Photo: J. Albert Diaz/ALM
Adding to both its own existing case law and the growing body of federal jurisprudence on COVID-19 business interruption policies, the U.S. Circuit Court of Appeals for the Sixth Circuit on Wednesday upheld an insurer's denial of coverage to several Michigan restaurants for pandemic-related losses.
The appellate panel held that the Cincinnati Insurance Co. rightfully denied coverage to Michigan-based businesses who tried to seek support for economic losses during the COVID-19 pandemic.
The plaintiffs—The Brown Jug Inc.; Chelsea Ventures LLC; Dino Drop Inc.; Buccaroo LLC; DM Bach Enterprises, LLC; Bucaroo Too LLC; and 45 Degree Hospitality Inc.—are Michigan-based businesses who all retained similar property insurance policies early in the COVID-19 pandemic with the Cincinnati Insurance Co.
The restaurants argued that they have been economically impacted by the state's stay-at-home orders and restrictions to in-person dining. The plaintiffs submitted a claim to its insurers under three policy provisions— business income," "extra expenses" and "civil authority," according to the three-judge Sixth Circuit panel's opinion.
Cincinnati Insurance denied each of plaintiffs' claims because it contended that there was no physical loss or damage to plaintiffs' properties—or, in the case of the civil authority provision, no physical loss or damage to property other than plaintiffs' covered property, according to the opinion.
When considering the definition of "loss," the panel initially sought to apply the law of Michigan's highest court. The federal court had to make an "Erie guess," or determine how the high court would resolve the issue if presented, since the state's high courts have not yet ruled directly on the matter.
In February 2022, the Michigan Court of Appeals determined that the word "physical" required the loss or damages to have a tangible and measurable effect on the premises.
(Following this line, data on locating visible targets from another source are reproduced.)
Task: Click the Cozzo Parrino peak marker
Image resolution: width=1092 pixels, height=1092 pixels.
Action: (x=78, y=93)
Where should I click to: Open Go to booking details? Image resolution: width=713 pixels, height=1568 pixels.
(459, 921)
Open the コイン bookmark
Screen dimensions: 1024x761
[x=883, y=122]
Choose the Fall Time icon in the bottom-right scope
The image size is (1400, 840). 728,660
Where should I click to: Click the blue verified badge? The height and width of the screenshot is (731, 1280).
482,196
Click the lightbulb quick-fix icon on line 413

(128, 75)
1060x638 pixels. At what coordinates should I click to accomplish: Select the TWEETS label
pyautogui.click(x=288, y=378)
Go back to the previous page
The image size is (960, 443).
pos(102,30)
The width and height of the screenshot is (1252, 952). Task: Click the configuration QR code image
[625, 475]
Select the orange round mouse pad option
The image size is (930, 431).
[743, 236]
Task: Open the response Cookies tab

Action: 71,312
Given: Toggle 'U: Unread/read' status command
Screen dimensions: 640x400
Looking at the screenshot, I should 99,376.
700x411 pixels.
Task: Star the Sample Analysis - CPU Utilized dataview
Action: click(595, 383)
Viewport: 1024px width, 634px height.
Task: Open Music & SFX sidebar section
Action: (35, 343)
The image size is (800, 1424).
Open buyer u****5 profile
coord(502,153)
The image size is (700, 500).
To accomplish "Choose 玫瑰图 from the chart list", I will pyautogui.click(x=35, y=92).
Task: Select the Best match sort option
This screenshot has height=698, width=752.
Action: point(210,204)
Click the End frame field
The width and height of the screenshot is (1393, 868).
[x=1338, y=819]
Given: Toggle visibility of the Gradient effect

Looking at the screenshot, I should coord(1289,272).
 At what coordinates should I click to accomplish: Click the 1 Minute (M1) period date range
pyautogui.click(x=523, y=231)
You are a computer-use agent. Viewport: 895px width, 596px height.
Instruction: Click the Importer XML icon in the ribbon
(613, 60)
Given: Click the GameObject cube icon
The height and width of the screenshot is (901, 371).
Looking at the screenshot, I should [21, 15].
The federal appeals panel also examined nearly identical policy language under Ohio and Kentucky law, specifically with regard to the COVID-19 pandemic.
The Sixth Circuit previously found in favor of insurers in business interruption lawsuits stemming from those two states.
" … [W]e have concluded that COVID-19-related shutdown orders do not constitute 'direct physical loss or direct physical damage' to property because 'a loss of use simply is not the same as a physical loss,' Judge R. Guy Cole Jr. wrote for the panel, joined by Judges Joan Larsen and Eric Murphy.
Courts across the country have been considering whether insurance companies have a duty to provide coverage to policyholders for losses stemming from the global pandemic.
So far, in addition to the Sixth Circuit, every federal circuit court to address the issue—including the Second, Seventh, Eighth, Ninth, 10th and 11th circuits—has sided with the insurance company defendants, according to the University of Pennsylvania Carey Law School's COVID Coverage Litigation Tracker.
A spokesperson for the Cincinnati Insurance Co. said the insurer is happy with the Sixth Circuit's ruling.
In a statement to Law.com, spokesperson Betsy Ertel said, "We are pleased that the Sixth Circuit has now upheld dismissals in Ohio, Kentucky and Michigan, agreeing that commercial property insurance policies do not provide coverage for these COVID-19 claims."
Attorney James J. Kelly, of Jim Kelly Law in Farmington Hills, Michigan, represented the plaintiffs and did not return a request for comment.
Attorneys Dennis M. Dolan and Laurence J.W. Tooth, of Litchfield Cavo LLP in Chicago, and Bradford S. Moyer and Jeffrey C. Gerish, of Plunkett Cooney in Grand Rapids, Michigan, represented the Cincinnati Insurance Co. The parties did not return a request for comment before publication.